MP Sligo Town
- In office May 1689 – August 1689
- Monarch: James II

Personal details
- Born: c. 1640
- Died: c. 1713
- Resting place: Ballindoon Friary
- Spouse: Eleanor O’Rourke
- Occupation: Soldier; poet; barrister; Member of Parliament;
- Nickname(s): ‘Counsellor MacDonagh’, ‘Turlough Óg’ or ‘Tirlough Caoch’

Military service
- Allegiance: Jacobite
- Rank: Lieutenant Colonel

= Terence Óg MacDonagh =

Terence MacDonagh of Creevagh, Co. Sligo (c. 1640–1713), known as the ‘Counsellor MacDonagh’, ‘Turlough Óg’ or ‘Tirlough Caoch’, was a Catholic Irish landowner, soldier, poet, Jacobite, Member of Parliament, and barrister.

==Early life and family==
Terence MacDonagh, also known as ‘Turlough Óg’ or ‘Tirlough Caoch’ (one-eyed), was born in 1640 to Mary and Terence (Turlough) MacDonagh. His maternal grandfather was the poet Tadhg Dall Ó hUiginn. Despite the turbulent times of the early seventeenth century, the MacDonagh family managed to retain their lands. Records concerning MacDonagh's formative years are scarce, but he served overseas as a lieutenant in the army of Charles II during the 1650s. Following the restoration of the monarchy in 1660, MacDonagh returned to Ireland.

==Legal career==
Upon his return, MacDonagh was given lands in Gallen, County Mayo, as a reward for services to compensate for his family's losses under the Cromwellian regime. MacDonagh later bought back the family estate at Creevagh, around the village of Kilmactrany in County Sligo from the Cromwellian awardee. In the 1660s, he embarked on a legal career, joining the Middle Temple in 1683 under the name ‘Terence Donno’ of Creevagh. Renowned for his legal acumen, he earned the moniker ‘one-eyed’ due to his handling of a case involving the accidental blinding of a boy. He was appointed King's Counsel under James II. Additionally, he served as a burgess of Sligo town following the borough reforms initiated by the Earl of Tyrconnell in 1687.

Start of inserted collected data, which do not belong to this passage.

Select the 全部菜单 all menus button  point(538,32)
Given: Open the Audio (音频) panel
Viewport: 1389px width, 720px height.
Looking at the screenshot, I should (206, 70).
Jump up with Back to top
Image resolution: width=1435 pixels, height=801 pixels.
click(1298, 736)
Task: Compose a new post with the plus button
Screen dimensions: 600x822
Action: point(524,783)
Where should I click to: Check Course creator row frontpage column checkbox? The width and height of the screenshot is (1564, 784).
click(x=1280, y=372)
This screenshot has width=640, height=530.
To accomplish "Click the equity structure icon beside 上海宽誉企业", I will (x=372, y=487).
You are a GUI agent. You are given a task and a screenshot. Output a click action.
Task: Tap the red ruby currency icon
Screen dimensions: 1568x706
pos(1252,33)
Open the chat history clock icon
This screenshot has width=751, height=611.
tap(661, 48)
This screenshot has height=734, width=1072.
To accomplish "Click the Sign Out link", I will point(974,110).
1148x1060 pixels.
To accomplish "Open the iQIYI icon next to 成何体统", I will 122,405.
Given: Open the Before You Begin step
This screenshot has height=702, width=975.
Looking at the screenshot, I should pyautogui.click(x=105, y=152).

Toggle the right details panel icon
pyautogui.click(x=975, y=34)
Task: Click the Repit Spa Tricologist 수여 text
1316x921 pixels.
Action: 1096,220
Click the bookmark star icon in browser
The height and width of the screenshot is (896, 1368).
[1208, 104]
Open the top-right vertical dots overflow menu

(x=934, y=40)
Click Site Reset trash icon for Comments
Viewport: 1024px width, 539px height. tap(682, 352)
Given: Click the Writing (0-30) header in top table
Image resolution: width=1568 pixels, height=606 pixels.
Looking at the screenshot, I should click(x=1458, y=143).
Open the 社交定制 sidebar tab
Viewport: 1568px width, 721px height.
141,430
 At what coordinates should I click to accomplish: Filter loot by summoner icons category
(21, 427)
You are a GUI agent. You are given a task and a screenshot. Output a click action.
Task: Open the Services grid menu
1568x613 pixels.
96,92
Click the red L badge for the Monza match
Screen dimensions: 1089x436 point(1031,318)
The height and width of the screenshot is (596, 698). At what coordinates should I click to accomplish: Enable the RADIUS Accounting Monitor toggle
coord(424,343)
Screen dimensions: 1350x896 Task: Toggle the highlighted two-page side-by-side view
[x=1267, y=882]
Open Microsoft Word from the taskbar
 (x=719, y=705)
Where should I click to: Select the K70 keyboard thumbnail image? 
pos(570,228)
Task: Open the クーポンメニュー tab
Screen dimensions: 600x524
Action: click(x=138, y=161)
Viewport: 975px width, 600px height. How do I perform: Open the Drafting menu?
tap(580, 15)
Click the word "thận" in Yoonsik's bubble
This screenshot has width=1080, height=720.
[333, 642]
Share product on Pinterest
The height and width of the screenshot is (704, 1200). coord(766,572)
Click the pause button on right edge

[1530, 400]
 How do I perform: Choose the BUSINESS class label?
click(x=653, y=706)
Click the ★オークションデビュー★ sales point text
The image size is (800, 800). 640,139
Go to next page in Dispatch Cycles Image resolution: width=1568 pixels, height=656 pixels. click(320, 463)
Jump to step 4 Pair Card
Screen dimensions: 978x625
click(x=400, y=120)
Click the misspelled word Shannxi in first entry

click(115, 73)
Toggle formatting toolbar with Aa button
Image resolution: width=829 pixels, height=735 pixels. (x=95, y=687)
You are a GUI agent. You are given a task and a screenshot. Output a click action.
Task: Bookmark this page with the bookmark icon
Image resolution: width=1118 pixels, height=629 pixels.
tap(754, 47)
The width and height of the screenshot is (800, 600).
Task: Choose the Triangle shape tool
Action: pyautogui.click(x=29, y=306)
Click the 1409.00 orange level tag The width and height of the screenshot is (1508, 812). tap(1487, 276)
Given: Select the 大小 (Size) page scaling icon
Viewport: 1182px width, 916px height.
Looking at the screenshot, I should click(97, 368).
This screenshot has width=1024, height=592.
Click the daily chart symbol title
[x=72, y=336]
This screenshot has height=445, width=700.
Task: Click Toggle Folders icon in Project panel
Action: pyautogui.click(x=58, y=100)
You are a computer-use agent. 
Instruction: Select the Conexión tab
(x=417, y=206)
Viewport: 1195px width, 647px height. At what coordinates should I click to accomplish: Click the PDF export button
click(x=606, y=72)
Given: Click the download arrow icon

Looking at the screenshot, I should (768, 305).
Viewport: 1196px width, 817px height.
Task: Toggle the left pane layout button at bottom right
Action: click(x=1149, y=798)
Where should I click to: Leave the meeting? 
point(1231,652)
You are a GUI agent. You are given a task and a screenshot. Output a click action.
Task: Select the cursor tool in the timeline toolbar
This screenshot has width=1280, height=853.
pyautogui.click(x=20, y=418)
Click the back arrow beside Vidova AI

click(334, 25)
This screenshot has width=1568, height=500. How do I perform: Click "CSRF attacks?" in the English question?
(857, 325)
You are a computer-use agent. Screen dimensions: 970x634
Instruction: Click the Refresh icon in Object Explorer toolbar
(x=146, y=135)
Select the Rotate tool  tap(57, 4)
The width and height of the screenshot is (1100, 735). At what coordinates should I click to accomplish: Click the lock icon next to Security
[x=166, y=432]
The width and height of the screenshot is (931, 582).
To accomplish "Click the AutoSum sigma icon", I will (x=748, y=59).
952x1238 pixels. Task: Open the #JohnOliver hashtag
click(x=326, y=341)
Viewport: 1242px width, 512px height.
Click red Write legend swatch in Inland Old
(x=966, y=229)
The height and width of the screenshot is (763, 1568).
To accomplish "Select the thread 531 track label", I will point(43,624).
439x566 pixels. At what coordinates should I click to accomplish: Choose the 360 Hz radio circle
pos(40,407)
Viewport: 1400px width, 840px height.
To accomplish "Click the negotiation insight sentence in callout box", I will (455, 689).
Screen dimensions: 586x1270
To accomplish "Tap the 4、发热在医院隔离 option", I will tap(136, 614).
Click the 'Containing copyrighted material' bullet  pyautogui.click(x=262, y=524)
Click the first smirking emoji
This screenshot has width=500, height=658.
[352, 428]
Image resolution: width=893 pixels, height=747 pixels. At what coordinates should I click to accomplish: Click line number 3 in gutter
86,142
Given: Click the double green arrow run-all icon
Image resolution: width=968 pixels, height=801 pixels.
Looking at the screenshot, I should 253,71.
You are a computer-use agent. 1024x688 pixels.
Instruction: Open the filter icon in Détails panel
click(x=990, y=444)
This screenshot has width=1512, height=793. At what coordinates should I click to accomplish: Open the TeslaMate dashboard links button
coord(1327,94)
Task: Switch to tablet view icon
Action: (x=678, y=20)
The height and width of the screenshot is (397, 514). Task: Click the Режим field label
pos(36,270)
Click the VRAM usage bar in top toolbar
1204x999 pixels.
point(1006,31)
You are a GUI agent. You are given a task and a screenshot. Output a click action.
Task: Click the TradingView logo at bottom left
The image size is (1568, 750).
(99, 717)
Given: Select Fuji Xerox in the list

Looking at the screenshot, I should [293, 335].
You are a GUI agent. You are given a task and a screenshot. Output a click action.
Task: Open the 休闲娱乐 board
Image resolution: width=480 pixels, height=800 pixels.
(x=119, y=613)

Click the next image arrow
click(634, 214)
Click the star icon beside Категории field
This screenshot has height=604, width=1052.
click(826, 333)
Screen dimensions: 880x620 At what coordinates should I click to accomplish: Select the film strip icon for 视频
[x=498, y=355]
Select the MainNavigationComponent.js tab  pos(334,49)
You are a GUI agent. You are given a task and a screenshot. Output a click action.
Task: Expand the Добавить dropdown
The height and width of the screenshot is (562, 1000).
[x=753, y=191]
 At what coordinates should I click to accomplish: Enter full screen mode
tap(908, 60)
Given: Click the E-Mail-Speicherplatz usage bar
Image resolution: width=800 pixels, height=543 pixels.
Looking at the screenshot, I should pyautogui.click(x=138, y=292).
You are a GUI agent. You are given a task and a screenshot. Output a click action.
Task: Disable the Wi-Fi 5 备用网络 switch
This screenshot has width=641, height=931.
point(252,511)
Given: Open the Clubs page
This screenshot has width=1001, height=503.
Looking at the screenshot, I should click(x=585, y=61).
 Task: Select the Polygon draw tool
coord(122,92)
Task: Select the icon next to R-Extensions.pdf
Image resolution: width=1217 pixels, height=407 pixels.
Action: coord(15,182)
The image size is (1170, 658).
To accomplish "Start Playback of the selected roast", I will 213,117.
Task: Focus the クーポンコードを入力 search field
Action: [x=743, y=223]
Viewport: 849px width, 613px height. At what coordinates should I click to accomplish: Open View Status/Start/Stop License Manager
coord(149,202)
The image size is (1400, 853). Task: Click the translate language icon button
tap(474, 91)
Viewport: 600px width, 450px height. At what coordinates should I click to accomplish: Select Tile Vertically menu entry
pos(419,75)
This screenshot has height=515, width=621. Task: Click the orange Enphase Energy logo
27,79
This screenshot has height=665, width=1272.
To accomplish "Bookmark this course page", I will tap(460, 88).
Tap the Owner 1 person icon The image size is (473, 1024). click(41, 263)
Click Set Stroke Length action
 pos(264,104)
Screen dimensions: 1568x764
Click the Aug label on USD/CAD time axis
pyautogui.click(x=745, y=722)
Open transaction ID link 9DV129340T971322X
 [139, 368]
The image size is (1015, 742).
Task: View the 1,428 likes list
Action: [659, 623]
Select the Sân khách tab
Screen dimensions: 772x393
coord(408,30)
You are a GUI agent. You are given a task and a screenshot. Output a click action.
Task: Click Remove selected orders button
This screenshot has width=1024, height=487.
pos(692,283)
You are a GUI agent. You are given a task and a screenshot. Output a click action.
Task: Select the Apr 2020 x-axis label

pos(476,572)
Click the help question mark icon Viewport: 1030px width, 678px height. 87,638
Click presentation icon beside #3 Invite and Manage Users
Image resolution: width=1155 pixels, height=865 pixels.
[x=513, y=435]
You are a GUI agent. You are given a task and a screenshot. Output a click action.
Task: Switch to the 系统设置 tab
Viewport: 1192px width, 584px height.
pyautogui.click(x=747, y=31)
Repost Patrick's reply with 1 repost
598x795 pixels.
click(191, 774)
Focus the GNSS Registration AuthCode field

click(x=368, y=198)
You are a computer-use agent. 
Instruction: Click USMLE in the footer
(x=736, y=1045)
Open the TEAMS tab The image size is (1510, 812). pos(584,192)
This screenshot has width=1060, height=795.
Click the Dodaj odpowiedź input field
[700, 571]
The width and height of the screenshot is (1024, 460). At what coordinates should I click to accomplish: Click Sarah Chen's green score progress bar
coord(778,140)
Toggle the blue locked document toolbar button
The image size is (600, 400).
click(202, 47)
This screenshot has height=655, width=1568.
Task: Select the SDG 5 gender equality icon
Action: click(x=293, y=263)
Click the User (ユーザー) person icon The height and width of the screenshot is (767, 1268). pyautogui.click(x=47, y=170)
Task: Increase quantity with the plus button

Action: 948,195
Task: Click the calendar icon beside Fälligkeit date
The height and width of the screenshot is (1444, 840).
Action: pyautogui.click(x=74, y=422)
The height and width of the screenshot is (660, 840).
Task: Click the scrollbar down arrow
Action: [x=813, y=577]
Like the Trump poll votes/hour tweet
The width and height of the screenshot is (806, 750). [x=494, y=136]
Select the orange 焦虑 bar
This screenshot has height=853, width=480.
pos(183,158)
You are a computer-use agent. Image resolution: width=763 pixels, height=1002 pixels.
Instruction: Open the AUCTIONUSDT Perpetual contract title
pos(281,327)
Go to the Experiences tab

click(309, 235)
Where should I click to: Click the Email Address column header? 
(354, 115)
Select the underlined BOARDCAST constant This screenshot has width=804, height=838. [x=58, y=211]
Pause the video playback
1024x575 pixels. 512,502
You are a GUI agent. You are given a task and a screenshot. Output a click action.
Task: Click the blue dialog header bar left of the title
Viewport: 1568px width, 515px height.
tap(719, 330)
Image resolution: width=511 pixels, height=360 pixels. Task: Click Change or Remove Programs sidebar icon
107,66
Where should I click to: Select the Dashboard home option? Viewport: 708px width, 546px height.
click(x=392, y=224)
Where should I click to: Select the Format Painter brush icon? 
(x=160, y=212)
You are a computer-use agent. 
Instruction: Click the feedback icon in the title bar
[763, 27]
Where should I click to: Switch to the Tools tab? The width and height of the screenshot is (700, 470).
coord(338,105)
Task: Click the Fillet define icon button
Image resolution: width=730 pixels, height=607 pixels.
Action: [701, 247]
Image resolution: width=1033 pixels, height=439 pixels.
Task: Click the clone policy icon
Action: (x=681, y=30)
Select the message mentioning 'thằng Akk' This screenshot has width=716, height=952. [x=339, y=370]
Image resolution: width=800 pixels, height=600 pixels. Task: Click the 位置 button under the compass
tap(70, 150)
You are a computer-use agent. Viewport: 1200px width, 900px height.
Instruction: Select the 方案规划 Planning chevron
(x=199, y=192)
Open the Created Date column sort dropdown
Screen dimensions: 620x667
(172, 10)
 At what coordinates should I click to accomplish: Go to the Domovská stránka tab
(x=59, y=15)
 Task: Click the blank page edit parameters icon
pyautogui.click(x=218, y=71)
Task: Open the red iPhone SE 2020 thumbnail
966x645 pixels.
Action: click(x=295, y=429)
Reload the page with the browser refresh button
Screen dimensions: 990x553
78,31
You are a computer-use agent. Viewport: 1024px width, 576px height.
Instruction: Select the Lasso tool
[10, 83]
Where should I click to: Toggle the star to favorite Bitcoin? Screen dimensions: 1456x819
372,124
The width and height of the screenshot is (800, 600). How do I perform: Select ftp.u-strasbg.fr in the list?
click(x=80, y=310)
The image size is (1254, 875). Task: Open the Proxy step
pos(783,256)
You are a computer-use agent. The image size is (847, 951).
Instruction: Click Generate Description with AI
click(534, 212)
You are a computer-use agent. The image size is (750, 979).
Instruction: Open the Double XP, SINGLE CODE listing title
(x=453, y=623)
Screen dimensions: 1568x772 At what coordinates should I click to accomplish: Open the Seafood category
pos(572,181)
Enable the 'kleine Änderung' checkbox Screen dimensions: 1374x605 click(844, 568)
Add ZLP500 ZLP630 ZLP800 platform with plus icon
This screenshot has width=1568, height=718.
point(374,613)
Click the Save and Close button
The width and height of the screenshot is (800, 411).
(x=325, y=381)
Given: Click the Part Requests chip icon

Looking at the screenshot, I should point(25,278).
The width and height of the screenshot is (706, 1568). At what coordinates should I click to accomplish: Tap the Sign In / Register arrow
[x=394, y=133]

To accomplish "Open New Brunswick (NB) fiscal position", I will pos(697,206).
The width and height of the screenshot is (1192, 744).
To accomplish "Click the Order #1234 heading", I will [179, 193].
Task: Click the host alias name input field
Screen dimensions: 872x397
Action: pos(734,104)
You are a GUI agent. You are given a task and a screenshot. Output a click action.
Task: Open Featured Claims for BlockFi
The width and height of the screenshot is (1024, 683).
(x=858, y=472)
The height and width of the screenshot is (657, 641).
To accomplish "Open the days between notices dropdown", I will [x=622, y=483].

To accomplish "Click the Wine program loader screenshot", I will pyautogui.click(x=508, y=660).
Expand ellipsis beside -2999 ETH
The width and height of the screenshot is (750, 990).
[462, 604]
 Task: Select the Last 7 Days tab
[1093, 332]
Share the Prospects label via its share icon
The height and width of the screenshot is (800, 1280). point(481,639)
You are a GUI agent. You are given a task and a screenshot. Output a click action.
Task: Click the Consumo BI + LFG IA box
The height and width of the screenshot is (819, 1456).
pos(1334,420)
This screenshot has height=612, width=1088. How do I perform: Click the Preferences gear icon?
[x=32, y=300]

==Military service and political involvement==
In 1688, MacDonagh enlisted in James II's army and for two years served as commander of a detachment of Dillon's regiment at Ballymote Castle. He later commanded a force against Gustav Hamilton and the Enniskilleners, and they were taken prisoner. They were subsequently exchanged for prisoners captured by Patrick Sarsfield. MacDonagh represent Sligo in the Patriot Parliament in 1689. After the session ended, he returned to his unit at Sligo, and was promoted to lieutenant-colonel. He participated in the siege of Derry in September 1689 and was present at Limerick.

==Later life==
After the war, MacDonagh resumed his legal practice with permission granted under the terms of the Treaty of Limerick. Nevertheless, he was of constantly under suspicion by the government resulting in his internment in 1692 and 1708. He faced accusations from figures like the priest-catcher Edward Tyrrell of harboring Catholic priests, including his brother-in-law, Rev. Thaddeus O'Rourke, Bishop of Killala, but was never charged inder the Banishment Act.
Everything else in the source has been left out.